Trae Young, Kevin Huerter and Omari Spellman no longer will have to bring desserts on flights, carry pink backpacks or worry about having their cars filled with popcorn. The rookie status of those Hawks has ended.
With the end of their season comes relief, excitement and new expectations for what lies ahead for the summer and next season.
It was a time of growth for the trio, working through the highs and lows that come with the first season. Hawks coach Lloyd Pierce said the experience the players gained helped them this season and will continue to help them improve.
“So the evaluation is, we were able to see, especially with Kevin and Trae because they played the most, we were able to see them grow and really, really grow up because of the experience this year,” Pierce said.

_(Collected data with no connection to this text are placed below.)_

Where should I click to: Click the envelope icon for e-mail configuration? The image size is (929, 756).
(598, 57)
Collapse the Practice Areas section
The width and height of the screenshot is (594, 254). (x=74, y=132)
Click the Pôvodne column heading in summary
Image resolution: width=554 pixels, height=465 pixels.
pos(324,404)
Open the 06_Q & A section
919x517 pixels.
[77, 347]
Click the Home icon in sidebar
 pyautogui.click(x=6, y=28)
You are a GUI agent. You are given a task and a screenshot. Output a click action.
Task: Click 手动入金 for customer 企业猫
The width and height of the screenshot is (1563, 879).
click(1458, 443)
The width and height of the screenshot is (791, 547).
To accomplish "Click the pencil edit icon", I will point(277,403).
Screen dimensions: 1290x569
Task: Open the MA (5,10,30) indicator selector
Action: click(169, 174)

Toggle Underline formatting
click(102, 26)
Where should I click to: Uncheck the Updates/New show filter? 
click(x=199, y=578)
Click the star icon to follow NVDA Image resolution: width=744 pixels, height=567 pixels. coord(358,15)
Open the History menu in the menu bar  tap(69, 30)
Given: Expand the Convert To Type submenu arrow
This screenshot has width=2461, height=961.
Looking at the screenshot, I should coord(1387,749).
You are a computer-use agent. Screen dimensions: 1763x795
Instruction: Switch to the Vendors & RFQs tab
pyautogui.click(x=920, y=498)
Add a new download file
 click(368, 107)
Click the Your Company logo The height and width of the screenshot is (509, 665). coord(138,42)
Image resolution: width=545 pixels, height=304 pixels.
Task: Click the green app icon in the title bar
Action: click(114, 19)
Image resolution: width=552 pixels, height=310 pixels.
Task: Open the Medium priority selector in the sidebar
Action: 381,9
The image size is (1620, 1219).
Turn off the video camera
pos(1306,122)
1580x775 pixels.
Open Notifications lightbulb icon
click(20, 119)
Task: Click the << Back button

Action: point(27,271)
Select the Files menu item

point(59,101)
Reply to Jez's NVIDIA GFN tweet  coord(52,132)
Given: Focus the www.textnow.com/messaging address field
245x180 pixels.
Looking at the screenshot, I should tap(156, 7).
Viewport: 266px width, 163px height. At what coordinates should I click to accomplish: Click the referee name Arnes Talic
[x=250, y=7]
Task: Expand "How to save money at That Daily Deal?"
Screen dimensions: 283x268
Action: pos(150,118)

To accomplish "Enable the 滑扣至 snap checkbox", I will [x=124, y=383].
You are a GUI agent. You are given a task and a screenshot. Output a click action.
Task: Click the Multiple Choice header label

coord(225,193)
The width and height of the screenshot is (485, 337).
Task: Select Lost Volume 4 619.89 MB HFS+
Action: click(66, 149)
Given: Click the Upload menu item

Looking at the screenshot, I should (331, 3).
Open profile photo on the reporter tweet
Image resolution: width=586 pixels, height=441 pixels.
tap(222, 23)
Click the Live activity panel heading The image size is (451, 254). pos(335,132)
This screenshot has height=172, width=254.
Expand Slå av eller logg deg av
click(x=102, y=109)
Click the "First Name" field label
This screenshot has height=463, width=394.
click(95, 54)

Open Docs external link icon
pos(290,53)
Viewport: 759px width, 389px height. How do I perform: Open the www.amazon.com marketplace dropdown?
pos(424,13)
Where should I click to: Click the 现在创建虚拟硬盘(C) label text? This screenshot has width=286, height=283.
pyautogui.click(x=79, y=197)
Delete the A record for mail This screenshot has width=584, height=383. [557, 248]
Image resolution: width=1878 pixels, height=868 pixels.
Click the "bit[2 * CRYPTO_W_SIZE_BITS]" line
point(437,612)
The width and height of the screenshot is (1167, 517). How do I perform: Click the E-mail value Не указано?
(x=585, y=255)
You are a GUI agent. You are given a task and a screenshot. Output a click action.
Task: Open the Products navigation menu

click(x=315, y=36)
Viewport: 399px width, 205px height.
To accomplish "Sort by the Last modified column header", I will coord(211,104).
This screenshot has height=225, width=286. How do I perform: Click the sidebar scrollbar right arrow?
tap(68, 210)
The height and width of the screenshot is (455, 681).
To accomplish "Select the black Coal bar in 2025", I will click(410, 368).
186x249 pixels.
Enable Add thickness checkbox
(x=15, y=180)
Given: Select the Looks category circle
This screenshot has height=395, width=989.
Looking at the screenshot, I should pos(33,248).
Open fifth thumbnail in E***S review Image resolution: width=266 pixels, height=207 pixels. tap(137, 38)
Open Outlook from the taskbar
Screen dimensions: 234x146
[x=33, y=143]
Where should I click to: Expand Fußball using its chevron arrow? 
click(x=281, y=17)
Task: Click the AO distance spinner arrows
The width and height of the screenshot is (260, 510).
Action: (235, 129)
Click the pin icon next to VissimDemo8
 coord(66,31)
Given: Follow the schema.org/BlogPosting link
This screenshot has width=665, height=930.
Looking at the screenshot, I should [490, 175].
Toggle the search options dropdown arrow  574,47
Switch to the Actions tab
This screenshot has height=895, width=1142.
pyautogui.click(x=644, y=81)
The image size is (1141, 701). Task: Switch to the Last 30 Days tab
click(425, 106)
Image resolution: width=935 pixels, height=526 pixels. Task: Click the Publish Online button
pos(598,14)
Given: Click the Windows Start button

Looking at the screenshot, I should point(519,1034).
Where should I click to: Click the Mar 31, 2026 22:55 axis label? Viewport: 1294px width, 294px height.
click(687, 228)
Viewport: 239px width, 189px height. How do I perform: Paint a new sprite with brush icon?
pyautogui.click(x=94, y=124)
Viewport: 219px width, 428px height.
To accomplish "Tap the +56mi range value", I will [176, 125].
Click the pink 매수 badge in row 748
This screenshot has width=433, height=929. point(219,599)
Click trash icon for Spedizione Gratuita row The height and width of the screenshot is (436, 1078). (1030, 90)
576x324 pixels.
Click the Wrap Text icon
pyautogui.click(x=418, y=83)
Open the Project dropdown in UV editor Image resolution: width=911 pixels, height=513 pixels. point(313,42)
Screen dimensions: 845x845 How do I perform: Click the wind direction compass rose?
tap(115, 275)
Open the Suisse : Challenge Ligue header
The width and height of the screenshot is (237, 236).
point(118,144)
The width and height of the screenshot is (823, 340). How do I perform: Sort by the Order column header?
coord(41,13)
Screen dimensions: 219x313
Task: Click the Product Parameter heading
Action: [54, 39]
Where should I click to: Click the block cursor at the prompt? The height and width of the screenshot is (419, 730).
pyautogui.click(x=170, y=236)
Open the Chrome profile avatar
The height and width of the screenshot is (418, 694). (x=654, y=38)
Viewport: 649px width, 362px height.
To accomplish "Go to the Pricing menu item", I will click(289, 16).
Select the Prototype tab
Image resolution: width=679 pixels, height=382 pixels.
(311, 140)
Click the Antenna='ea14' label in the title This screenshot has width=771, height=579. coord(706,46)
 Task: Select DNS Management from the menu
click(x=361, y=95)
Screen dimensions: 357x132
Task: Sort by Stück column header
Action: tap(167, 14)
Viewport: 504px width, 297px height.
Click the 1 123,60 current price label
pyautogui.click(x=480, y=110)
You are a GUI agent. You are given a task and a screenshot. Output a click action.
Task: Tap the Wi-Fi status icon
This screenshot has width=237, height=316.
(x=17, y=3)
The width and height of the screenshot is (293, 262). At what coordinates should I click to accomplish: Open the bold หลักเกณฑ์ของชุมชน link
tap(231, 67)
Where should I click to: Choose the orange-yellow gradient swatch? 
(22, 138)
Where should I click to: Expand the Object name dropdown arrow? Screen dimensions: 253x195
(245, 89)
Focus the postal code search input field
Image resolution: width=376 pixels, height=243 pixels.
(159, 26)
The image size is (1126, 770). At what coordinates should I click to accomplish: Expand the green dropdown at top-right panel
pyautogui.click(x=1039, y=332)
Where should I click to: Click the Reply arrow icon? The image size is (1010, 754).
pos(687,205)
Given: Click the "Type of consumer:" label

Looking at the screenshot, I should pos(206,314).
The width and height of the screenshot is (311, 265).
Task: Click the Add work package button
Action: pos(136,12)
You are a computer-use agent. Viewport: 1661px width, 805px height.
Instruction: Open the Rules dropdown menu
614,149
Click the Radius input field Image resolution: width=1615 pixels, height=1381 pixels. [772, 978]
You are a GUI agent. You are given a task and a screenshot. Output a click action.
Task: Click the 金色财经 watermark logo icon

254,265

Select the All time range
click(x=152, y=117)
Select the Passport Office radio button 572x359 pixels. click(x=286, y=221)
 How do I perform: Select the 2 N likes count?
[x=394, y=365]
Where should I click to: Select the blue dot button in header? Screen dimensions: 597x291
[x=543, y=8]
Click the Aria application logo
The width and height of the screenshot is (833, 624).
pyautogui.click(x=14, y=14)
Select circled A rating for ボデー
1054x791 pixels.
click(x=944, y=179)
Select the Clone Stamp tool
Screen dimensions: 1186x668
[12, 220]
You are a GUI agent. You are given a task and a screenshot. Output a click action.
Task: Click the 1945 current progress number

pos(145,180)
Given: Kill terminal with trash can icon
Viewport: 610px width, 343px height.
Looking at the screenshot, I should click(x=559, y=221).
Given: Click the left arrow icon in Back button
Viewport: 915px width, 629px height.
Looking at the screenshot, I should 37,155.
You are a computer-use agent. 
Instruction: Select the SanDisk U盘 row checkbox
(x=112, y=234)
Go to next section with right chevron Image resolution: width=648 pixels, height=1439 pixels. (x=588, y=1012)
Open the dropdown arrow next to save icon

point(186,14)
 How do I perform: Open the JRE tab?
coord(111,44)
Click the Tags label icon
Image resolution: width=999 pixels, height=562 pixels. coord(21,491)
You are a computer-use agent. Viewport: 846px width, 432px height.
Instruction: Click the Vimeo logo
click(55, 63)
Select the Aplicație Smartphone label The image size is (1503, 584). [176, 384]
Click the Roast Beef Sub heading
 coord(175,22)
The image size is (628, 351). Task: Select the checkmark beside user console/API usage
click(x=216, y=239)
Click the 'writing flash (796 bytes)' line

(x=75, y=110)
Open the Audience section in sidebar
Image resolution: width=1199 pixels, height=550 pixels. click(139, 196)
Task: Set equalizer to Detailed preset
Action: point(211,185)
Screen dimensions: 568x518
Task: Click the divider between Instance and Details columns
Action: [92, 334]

Young seemed to feel upbeat about his performance. He played in 81 of 82 games this season, starting all 81. He averaged 19.1 points per game, while making 41.8 percent of his field-goal attempts, including 32.4 percent from 3-point range.
When Young thinks back on his first season in the NBA, he said he will never forget his first game, Oct. 17 at the Knicks.
“I mean, playing in Madison Square Garden, I think that’s an unreal moment, you can just dream of those types of things,” Young said. “Obviously the buzzer-beaters and things are cool, and highlights for days and years, but I mean when I put my jersey on for the first time and I walk out and I’m in the Garden, that’s something that is unmatched.”
Young worked through a 3-point shooting rough patch in November, in which he shot 19 percent. He equated the low success to rushing his shots and wanting all to go in from the get-go. He worked his way out of the rut by slowing down.
He knows there are areas of his game to improve, and he plans to focus on his conditioning and making his body stronger during the offseason.
Huerter thinks his first season was successful.
He entered the NBA with no expectations and worked to understand the differences between collegiate and professional basketball.
Huerter missed summer league because of hand surgery to repair an injury sustained in a pre-draft workout. He worked through the challenge and finished the season playing 75 games and starting 59. He averaged 9.7 points, and shot 42 percent from the field and 38.5 percent from behind the arc.
“If you were to tell me the year I had back when we were in preseason and I was going through stuff mentally for the most part, I would take what I did this year in a heartbeat,” Huerter said. “The best thing I got this year was opportunity, kind of just keep getting my rhythm back and improve myself and everything else kind of just happened.”
Huerter felt he proved himself as a player in the Hawks’ road win against Philadelphia on Jan. 11. He made five 3-pointers and led the team in points, with 29.
“It was the first time I was able to prove to everybody I can play a little bit,” he said. “And then John (Collins) hit the game winner, that was just, kind of making the pass and once I saw the ball go in, it was just a really awesome feeling.”
Spellman had a roller coaster of a season. He played in 46 games, starting 11, and averaged 5.9 points per game. He made 40.2 percent of his field-goal attempts, including 34.4 percent from 3-pointer range.
“Omari was the one that dealt with the injuries and the adversity the most,” Pierce said. “But when he was out there, you know what, he has got an NBA skill that is legit and it’s real. And we know he can help us. He has dealt with the most adversity of the three guys.”
He also played three games in the NBA G league with the Erie BayHawks before returning to the Hawks in January.
Spellman said he will play in the summer league. He still has time restrictions for his ankle injury, which he sustained March 1 against the Chicago Bulls, but he is making progress in healing from the injury.
Through each of their personal highs and lows this season, they found teammates to support them. Young and Huerter said Justin Anderson offered encouragement and a positive mindset throughout the season to both of them. All three named Vince Carter as a teammate they each turned to for advice in situations on and off the court.
As they head into the offseason, Pierce wants the trio to learn how to handle the 82-game season better than they did as rookies, with an emphasis on personal growth, both physically and mentally. Carter said the onus is on the players to take what they learned and apply it in the offseason.
“It’s up to these guys to have a big summer, kind of focus in,” Carter said. “The first year is like the honeymoon. Now you go through the summer and you know how to prepare or what you need to prepare for next year.”